São tantos elementos entusiasmantes em 3% que parecem não atingir todo o impacto emocional que poderiam, por conta deste pragmatismo. Visualmente, a série também apresenta um uso produtivo de seu orçamento, sabendo manter o espectador entusiasmo com novos cenários, ao mesmo tempo em que utiliza os ambientes já estabelecidos sem muita redundância.

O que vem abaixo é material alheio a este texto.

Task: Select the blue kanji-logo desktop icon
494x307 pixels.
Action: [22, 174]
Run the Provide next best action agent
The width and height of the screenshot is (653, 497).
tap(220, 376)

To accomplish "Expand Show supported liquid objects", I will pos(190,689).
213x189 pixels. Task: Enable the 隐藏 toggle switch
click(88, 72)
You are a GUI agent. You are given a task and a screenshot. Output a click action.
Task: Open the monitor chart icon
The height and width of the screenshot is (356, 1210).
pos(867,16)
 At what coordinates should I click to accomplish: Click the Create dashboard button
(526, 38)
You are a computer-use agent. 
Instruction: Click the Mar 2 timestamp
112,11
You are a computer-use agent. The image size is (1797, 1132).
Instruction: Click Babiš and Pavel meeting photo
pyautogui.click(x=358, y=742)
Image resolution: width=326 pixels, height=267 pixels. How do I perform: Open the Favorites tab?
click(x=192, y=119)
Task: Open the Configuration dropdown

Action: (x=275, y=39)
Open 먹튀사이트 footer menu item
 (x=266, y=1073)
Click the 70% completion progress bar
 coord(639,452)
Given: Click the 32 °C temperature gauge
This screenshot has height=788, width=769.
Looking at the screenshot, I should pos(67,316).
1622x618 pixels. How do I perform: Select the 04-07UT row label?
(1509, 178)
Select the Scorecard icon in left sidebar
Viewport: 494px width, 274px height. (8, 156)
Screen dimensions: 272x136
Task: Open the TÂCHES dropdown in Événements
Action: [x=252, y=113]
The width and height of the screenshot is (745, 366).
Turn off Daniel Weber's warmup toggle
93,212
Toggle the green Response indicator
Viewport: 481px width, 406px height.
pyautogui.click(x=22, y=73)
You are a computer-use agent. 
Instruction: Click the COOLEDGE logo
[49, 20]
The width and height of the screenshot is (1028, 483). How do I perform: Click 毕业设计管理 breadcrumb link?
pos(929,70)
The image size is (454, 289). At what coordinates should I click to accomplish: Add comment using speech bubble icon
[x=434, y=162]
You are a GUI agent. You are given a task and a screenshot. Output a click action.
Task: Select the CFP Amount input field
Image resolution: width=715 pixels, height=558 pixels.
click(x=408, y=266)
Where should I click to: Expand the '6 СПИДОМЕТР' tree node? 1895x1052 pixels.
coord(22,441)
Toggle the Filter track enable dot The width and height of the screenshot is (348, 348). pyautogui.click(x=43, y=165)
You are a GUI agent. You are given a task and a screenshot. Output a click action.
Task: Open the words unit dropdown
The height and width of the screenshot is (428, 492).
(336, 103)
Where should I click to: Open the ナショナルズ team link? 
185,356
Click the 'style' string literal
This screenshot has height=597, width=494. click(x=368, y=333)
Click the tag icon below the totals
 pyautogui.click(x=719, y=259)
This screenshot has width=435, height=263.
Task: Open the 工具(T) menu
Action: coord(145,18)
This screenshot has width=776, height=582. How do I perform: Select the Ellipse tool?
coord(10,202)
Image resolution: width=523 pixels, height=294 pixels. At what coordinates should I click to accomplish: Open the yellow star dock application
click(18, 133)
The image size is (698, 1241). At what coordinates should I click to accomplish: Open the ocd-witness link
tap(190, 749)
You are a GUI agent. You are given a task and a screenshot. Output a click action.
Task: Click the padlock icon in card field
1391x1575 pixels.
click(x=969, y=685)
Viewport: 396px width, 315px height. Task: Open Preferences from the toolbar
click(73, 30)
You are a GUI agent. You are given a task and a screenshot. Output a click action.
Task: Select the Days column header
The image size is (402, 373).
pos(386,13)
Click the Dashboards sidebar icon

As cenas de ação podem não ser tão grandiosas quanto se esperaria de algumas comparações, mas raramente deixam de empolgar o espectador, e diversas montagens são capazes de capitalizar em cima deste produtivo trabalho cenográfico.

Mas esta terceira temporada, mais equilibrada, porém menos excitante que a segunda, dificilmente poderá chamar a atenção daqueles que já não estavam plenamente envolvidos com a luta entre o Continente e o Maralto, mesmo que a entrada da Concha nesta disputa tenha impedido esta história de se tornar repetitiva.

3% já não precisa se provar como um produto relevante e digno de atenção dentro de seu gênero, e deveria aproveitar esta conquista (que merece ser admirada) para trabalhar suas histórias em direções mais memoráveis e distintas de suas referências narrativas. Felizmente, o gancho deixado pelo episódio final indica que teremos uma dinâmica tão revigorante quanto a série sempre procurou introduzir a cada ano, e com um pouco de audácia, a guerra de 3% pode ter muito a dizer para seus espectadores cativos.